C'est vrai. Je ne te dis pas le nombre de jours (je dis bien jours !) que j'ai passé à écrire mes quatre chroniques peaciennes. Dans le cas de grands livres, c'est toujours plus difficile mais
c'est là, pour nous, tout l'intérêt de l'exercice.


cynic63 25/11/2009 13:47


C'est bien vrai...D'ailleurs, ce volume de Peace, je l'avais lu l'an dernier et j'avais été incapable d'écrire dessus. Du coup, je l'ai relu!!!!


Le vent sombre 22/11/2009 22:38


Je crois qu'il est très important, pour le futur lecteur, de ressentir l'espèce de descente aux enfers qui affectera chacun des héros des quatre tomes. Cette façon d'être submergés par toute cette
merde, d'être abattu, de perdre pied. De ce point de vue, les histoires sont fortes, autant que le style et il ne faut à mon sens pas trop en dévoiler.

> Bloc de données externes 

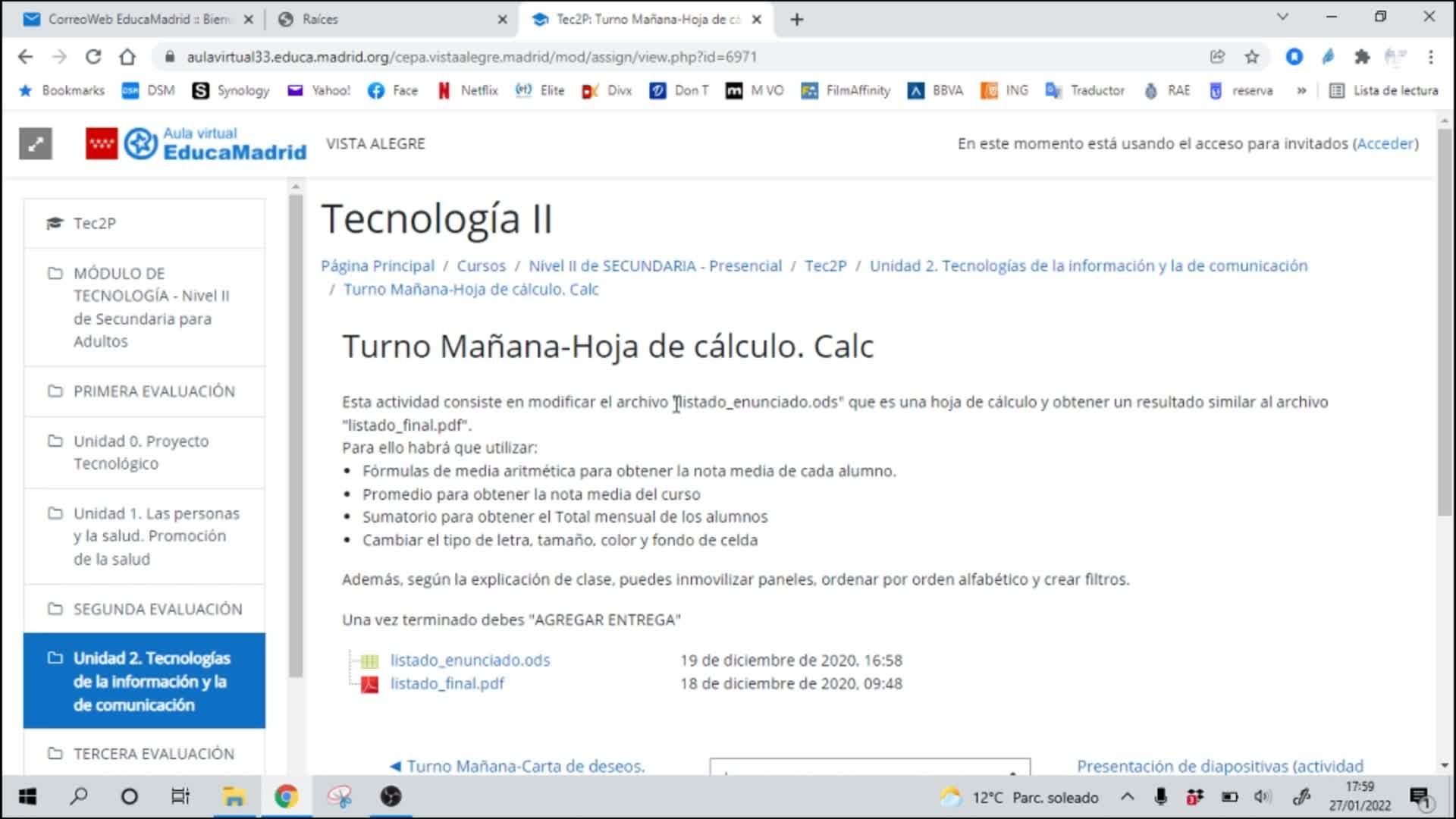Click the red PDF icon for listado_final.pdf
The image size is (1456, 819).
click(369, 685)

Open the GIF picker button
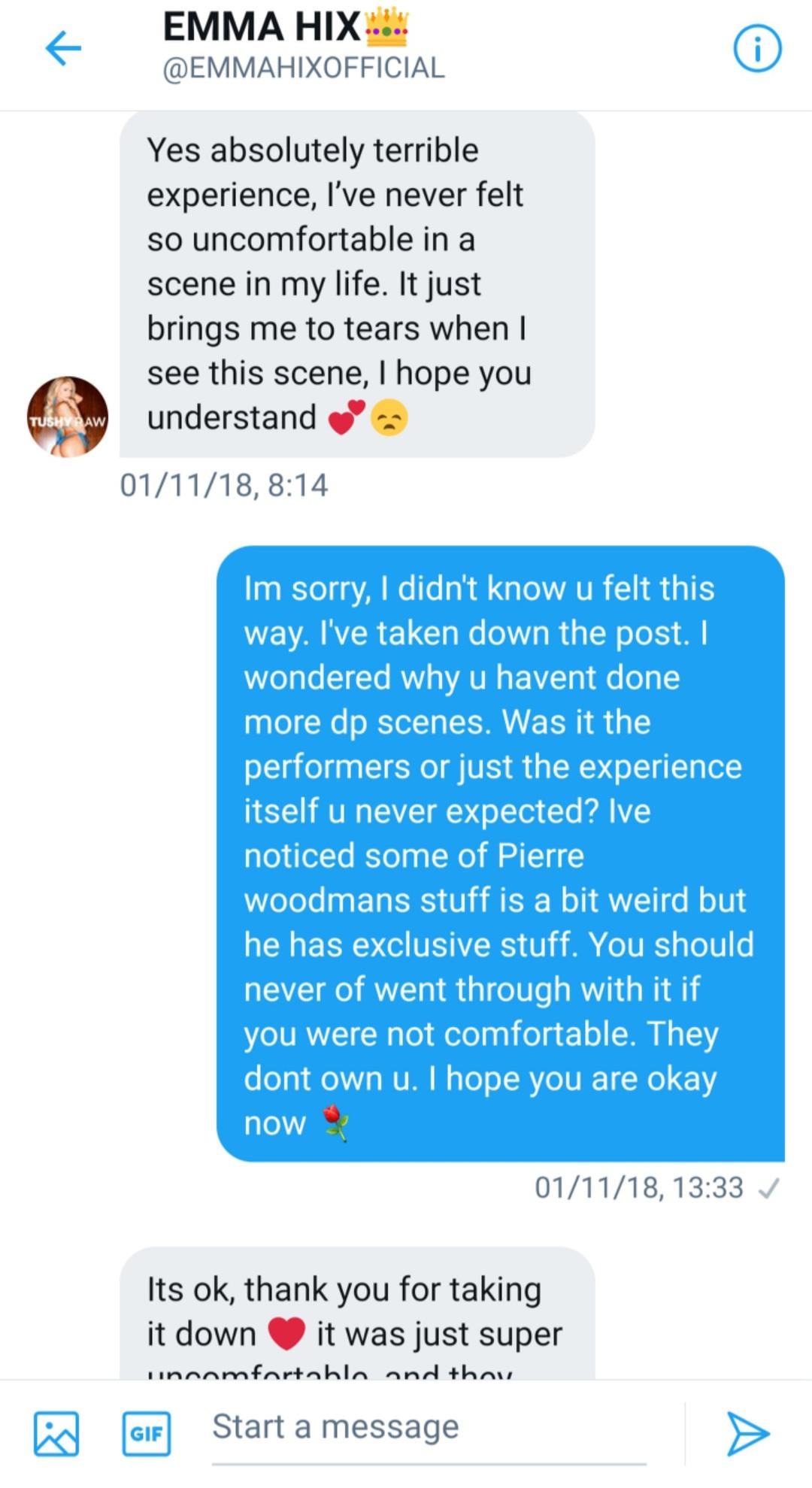[x=147, y=1433]
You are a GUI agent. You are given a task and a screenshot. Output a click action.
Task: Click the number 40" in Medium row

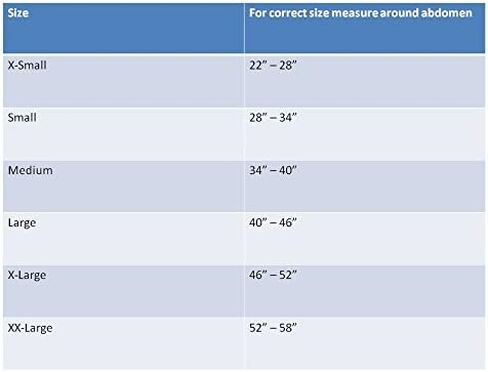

Cet alliage style et histoire est une grande réussite dans la Tétralogie et il fait également merveille dans « Damned United » alors qu'il fonctionne, à mon sens, complètement à vide dans « Tokyo
année zéro » (pour moi une IMMENSE déception).


cynic63 23/11/2009 09:20


Merci pour tes précisions. Je reste quand même persuadé que c'est un exercice peu évident de parler de cette tétralogie (du moins du premier volume) sans trop en dire ou sans prendre des exemples
précis... Ceci étant, je partage quand même ton point de vue sur "l'alliage style et histoire"...Apparemment, "Tokyo année zéro" serait un le 1er volume d'une trilogie...A voir.


Le vent sombre 22/11/2009 19:27


Mon cher Christophe, tu t'es lâché sur ce billet mais je trouve que tu as en quand même beaucoup trop dit sur l'histoire. J'ai cru un instant que j'étais sur Action Suspense... Heureusement que
j'avais lu les bouquins avant sinon je ne pense pas que j'aurai suivi tes conseils de lecture, cela dit en toute amitié.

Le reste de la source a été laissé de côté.